● What is needed
Below are the entries to work from; restate word for word the portion that opens with the line containing "إخفاء عنوان IP الخاص بك (157, 2374)" and closes with the line containing "关于优美 (39, 1945)", keeping both.

● Recorded information
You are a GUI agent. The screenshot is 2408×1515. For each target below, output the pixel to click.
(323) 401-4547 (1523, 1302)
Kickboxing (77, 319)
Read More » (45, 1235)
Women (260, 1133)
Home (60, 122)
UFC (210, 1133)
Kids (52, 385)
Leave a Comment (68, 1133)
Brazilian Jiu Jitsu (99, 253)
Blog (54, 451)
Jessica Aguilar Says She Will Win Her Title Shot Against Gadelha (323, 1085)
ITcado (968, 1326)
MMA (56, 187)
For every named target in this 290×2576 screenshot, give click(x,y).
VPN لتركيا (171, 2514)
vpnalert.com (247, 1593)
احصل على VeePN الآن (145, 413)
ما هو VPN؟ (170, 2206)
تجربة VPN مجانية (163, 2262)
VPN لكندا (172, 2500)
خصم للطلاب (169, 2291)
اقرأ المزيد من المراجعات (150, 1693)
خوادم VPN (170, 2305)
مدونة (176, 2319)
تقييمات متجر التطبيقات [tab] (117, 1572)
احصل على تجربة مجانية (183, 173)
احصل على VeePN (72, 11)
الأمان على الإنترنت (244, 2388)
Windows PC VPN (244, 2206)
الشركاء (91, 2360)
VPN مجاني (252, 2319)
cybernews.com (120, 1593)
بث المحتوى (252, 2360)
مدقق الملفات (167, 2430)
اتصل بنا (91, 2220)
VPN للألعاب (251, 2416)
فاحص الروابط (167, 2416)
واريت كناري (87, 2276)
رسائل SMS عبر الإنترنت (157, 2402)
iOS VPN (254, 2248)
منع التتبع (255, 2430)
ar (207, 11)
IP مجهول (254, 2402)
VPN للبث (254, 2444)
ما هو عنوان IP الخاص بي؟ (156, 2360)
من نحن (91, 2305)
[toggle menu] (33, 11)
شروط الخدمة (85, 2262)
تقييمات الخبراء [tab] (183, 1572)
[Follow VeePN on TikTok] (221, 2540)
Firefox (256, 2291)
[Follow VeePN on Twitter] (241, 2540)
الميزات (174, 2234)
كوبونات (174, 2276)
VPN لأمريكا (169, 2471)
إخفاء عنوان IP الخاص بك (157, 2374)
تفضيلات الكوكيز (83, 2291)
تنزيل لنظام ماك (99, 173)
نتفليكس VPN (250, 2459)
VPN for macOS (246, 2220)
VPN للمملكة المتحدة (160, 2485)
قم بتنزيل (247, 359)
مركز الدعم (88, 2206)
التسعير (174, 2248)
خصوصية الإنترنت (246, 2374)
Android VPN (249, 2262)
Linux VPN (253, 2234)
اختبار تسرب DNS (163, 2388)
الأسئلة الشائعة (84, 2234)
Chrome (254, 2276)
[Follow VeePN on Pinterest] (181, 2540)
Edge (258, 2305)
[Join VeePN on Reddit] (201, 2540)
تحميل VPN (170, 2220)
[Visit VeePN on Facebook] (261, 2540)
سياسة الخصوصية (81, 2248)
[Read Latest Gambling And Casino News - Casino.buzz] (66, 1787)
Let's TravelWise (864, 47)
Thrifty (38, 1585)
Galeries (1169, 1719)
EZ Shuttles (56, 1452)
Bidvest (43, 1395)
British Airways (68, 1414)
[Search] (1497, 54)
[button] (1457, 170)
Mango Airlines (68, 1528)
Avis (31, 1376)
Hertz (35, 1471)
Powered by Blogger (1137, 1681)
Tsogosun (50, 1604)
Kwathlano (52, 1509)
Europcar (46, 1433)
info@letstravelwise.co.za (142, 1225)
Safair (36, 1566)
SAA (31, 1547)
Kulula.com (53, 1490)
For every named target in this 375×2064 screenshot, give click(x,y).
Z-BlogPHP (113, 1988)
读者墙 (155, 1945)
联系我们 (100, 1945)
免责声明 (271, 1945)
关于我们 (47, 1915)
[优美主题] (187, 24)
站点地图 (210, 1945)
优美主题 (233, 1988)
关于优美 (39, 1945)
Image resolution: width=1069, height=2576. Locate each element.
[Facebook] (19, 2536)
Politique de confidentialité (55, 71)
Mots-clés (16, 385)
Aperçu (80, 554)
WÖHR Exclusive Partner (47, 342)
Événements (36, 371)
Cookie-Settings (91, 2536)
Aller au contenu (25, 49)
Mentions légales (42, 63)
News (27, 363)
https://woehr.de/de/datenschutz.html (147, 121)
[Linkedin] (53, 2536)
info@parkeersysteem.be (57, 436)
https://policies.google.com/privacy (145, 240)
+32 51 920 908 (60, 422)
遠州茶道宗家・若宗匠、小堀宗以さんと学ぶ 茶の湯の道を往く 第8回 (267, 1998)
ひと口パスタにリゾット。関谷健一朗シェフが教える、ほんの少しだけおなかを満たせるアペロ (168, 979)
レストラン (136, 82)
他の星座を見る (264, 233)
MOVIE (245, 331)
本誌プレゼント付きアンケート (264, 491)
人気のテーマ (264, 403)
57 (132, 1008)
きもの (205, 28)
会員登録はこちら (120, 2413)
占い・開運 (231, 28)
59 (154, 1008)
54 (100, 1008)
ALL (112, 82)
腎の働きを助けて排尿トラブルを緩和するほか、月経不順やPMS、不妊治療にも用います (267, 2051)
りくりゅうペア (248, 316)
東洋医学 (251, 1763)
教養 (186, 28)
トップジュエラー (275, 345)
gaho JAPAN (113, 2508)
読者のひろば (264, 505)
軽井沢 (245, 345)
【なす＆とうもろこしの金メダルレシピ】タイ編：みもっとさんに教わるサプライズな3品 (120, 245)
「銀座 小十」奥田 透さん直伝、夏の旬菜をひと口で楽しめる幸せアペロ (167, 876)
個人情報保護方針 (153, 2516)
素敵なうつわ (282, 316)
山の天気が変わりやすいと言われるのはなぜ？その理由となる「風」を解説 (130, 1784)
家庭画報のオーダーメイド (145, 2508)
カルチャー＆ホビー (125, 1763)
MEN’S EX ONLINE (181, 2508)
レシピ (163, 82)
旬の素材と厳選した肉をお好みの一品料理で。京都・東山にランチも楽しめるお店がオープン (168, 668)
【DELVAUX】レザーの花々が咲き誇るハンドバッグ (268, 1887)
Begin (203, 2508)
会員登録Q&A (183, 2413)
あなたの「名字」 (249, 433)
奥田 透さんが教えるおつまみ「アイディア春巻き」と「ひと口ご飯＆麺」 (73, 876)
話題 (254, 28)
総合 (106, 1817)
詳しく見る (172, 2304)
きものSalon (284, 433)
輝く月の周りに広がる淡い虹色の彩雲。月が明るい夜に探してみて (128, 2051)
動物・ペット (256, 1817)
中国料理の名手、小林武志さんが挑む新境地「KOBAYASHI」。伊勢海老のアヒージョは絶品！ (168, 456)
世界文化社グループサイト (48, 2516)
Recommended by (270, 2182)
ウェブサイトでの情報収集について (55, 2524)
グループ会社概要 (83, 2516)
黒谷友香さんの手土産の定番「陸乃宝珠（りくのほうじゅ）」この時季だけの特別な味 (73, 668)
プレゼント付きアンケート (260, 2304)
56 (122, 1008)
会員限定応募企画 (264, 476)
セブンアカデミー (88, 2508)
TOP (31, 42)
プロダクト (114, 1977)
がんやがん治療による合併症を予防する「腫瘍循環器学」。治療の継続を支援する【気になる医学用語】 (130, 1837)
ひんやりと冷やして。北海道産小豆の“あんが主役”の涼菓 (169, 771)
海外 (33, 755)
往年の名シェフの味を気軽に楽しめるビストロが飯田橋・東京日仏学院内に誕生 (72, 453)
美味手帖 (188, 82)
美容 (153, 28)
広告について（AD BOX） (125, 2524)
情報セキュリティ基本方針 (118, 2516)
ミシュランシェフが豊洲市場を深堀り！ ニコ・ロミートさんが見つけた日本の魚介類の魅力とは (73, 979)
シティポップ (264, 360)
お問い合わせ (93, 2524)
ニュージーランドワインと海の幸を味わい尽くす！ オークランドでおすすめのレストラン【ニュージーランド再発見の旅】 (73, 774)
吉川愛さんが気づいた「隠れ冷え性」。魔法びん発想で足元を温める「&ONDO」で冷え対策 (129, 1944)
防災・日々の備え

● Solution to this problem
إخفاء عنوان IP الخاص بك (157, 2374)
تفضيلات الكوكيز (83, 2291)
تنزيل لنظام ماك (99, 173)
نتفليكس VPN (250, 2459)
VPN for macOS (246, 2220)
VPN للمملكة المتحدة (160, 2485)
قم بتنزيل (247, 359)
مركز الدعم (88, 2206)
التسعير (174, 2248)
خصوصية الإنترنت (246, 2374)
Android VPN (249, 2262)
Linux VPN (253, 2234)
اختبار تسرب DNS (163, 2388)
الأسئلة الشائعة (84, 2234)
Chrome (254, 2276)
[Follow VeePN on Pinterest] (181, 2540)
Edge (258, 2305)
[Join VeePN on Reddit] (201, 2540)
تحميل VPN (170, 2220)
[Visit VeePN on Facebook] (261, 2540)
سياسة الخصوصية (81, 2248)
[Read Latest Gambling And Casino News - Casino.buzz] (66, 1787)
Let's TravelWise (864, 47)
Thrifty (38, 1585)
Galeries (1169, 1719)
EZ Shuttles (56, 1452)
Bidvest (43, 1395)
British Airways (68, 1414)
[Search] (1497, 54)
[button] (1457, 170)
Mango Airlines (68, 1528)
Avis (31, 1376)
Hertz (35, 1471)
Powered by Blogger (1137, 1681)
Tsogosun (50, 1604)
Kwathlano (52, 1509)
Europcar (46, 1433)
info@letstravelwise.co.za (142, 1225)
Safair (36, 1566)
SAA (31, 1547)
Kulula.com (53, 1490)
For every named target in this 375×2064 screenshot, give click(x,y).
Z-BlogPHP (113, 1988)
读者墙 (155, 1945)
联系我们 (100, 1945)
免责声明 (271, 1945)
关于我们 (47, 1915)
[优美主题] (187, 24)
站点地图 (210, 1945)
优美主题 (233, 1988)
关于优美 (39, 1945)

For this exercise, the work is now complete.